This statement is translated into an introduction with two operands-AREG and value ‘5’ as an immediate operand.

• A literal is an operand with the syntax=’[value]’
It differs from a constant because its location cannot be specified in the assembly program. Due to this fact, its value is not changed during the execution of the program. It differs from an immediate operand because no specific architecture is needed for its use. An assembler handles a literal by mapping its use into the features of assembly language.

3. Assembler Directives:- Assembler directives instruct the assembler to perform certain activities during the assembly of a program. Some assembler directives are:-
             1 START [constant]
This directive indicates that the first word of the target program should be placed in the memory word with address[constant].
             2 END [operand spec]
This directive indicates the end of the source program. The [operand spec] indicatesthe address of the inst. where execution of the program begin.

Advantages of Assembly Language: - The main advantages of assembly language programming arise from the use of symbolic operand specifications. If there is some change in program or some statement is inserted in a program, then in machine language program, this leads to changes in addresses of constants and memory areas. As a result addresses used in most instructions of the program had to change.

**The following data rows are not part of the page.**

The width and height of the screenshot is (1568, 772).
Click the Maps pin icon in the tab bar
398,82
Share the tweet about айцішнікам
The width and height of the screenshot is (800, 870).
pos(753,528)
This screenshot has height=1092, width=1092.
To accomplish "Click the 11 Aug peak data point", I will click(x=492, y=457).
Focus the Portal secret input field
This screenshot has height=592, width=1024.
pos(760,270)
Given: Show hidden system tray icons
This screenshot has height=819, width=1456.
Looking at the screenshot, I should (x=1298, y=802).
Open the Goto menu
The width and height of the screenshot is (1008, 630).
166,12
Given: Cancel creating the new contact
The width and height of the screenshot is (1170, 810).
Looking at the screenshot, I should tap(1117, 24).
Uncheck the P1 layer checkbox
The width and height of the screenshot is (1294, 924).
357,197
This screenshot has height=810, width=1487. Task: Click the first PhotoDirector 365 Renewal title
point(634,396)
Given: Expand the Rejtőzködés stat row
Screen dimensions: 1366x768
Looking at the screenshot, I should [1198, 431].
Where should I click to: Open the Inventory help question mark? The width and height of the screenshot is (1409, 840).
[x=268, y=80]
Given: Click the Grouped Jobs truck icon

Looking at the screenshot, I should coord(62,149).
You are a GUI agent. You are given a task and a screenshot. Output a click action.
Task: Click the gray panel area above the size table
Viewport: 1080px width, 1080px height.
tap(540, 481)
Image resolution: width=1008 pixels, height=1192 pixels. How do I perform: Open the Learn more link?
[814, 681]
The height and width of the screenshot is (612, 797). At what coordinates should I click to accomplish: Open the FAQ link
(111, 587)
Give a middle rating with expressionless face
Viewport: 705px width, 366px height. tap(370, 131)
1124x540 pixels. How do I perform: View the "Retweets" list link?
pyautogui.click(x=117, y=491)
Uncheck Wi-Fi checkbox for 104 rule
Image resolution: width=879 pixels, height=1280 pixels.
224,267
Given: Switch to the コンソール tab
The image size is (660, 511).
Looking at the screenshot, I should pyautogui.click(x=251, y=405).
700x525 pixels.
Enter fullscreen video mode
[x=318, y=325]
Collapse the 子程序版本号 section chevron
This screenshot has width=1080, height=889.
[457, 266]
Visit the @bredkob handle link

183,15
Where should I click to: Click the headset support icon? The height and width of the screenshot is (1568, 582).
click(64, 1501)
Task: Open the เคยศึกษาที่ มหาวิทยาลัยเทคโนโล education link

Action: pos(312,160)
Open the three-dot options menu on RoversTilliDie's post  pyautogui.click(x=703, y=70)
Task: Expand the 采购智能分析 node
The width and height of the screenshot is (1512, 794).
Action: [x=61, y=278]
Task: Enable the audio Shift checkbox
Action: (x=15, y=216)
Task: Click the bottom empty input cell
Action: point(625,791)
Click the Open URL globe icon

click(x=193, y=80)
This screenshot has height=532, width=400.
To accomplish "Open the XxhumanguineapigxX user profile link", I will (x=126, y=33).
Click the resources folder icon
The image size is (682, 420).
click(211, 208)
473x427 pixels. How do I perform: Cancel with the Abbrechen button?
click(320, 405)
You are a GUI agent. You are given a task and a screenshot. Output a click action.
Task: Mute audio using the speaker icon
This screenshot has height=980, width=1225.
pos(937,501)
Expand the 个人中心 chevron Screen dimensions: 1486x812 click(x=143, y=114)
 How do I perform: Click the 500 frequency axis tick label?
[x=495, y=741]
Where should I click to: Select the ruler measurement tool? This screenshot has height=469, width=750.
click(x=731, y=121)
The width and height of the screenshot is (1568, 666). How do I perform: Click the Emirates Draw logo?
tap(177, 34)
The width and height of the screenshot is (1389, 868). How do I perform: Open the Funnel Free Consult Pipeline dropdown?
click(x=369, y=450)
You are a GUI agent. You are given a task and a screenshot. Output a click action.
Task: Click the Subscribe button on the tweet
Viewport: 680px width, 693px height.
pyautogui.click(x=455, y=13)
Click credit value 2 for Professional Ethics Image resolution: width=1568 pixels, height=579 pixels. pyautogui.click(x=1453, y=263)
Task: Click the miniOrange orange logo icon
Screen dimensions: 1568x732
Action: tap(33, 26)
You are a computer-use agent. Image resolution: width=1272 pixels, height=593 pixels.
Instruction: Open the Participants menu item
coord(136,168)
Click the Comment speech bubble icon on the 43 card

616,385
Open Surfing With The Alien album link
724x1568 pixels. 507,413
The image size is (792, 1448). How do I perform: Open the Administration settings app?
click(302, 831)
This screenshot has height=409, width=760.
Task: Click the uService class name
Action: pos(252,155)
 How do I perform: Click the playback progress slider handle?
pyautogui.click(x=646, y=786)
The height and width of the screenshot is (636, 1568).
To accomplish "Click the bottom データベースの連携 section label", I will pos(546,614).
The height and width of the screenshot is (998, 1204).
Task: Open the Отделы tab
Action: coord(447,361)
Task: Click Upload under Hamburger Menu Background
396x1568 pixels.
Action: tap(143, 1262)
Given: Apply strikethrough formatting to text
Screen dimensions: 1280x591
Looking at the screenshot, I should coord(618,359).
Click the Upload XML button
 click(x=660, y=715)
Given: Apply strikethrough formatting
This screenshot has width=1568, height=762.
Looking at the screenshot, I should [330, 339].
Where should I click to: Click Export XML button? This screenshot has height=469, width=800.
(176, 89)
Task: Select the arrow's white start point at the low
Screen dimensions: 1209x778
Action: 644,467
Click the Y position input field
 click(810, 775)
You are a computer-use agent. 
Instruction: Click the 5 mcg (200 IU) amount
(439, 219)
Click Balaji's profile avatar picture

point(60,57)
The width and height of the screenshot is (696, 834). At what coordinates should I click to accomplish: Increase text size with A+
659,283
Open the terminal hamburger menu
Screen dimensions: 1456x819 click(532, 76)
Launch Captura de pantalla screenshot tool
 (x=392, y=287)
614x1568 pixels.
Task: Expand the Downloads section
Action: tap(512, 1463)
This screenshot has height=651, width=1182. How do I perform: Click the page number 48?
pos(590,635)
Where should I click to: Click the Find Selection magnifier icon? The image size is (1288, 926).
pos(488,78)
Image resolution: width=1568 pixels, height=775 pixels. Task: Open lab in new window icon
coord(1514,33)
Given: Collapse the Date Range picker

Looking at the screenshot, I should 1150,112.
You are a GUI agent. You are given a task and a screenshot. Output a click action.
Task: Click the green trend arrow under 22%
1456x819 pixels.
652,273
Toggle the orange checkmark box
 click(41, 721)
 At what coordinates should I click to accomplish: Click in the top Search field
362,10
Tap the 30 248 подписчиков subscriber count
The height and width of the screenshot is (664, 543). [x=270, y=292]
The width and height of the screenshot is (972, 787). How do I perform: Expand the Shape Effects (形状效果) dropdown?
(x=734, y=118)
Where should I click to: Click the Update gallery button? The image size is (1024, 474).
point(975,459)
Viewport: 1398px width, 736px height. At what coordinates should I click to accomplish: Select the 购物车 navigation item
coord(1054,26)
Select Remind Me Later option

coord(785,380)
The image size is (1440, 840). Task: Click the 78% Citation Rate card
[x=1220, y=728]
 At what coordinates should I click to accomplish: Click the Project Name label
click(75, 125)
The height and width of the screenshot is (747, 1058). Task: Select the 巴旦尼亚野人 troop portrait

But such changes need not to be made in assembly language program as operand specifications are symbolic in nature.
Also, assembly language holds an advantage over high level languages programming in situations where it is necessary to use specific architectural features of a computer.
e.g. special instructions supported by CPU

DESIGN SPECIFICATION OF AN ASSEMBLER

To develop a design specification for an assembler a four step approach is used
1. Identify the information necessary to perform a task.
2. Design a suitable data structure to record the information.
3. Determine the processing necessary to obtain & maintain the information.
4. Determine the processing necessary to perform a task.
Here mainly two phases are involved:-
1. Synthesis phase
2. Analysis phase

The fundamental info requirements arise in the synthesis phase. After this , it is decided that whether this info should be collected during analysis or derived during analysis.

Synthesis phase:- Consider the assembly statement
             MOVER BREG, ONE
To synthesize machine instruction corresponding to this statement, we must have the following information:-
1 Address of the memory word with which name ‘one’ is associated.
2.Machine operation code corresponding to mnemonic MOVER.
The first item of info. Depends on the source program. So, it must be made available by analysis phase.
The second item does not depends on source program, it depends on the assembly language. Hence the synthesis phase can determine this information Itself.
During synthesis phase, two data structures are used:-
1.) Symbol Table
2.) Mnemonics Table

The symbol table’s each entry has two fields:- name and address. This table is built by analysis phase. An entry in the mnemonics table has two fields:- mnemonic and opcode.
By using symbol table, synthesis phase obtains the machine address with which name is associated.
And by using Mnemonics table, synthesis phase obtains machine opcode corresponding to a mnemonic.

Analysis phase:- The primary function performed by the analysis phase is the building of the symbol table. For this purpose, it must determine the addresses with which symbolic names used in a program are associated. Some addresses can be determined directly while some other must be inferred.
Now, to determine the address of an element, we must fix the addresses of all elements preceding it. This is called memory allocation. To implement memory allocation, a data structure called Location Counter (LC) is introduced. The location counter contains the address of the next memory word in the target program. LC is initialized to the constant specified in the START statement.
To update the contents of LC, analysis phase needs to know the lengths of different instructions. This info. Depends on the assembly language. To include this info. Mnemonic table can be extended and a new field called as length is used for this.
The processing involved to maintain the LC is called LC processing.
The mnemonic table is a fixed table and merely accessed by analysis and synthesis phases. The Symbol Table is constructed during analysis and used during synthesis.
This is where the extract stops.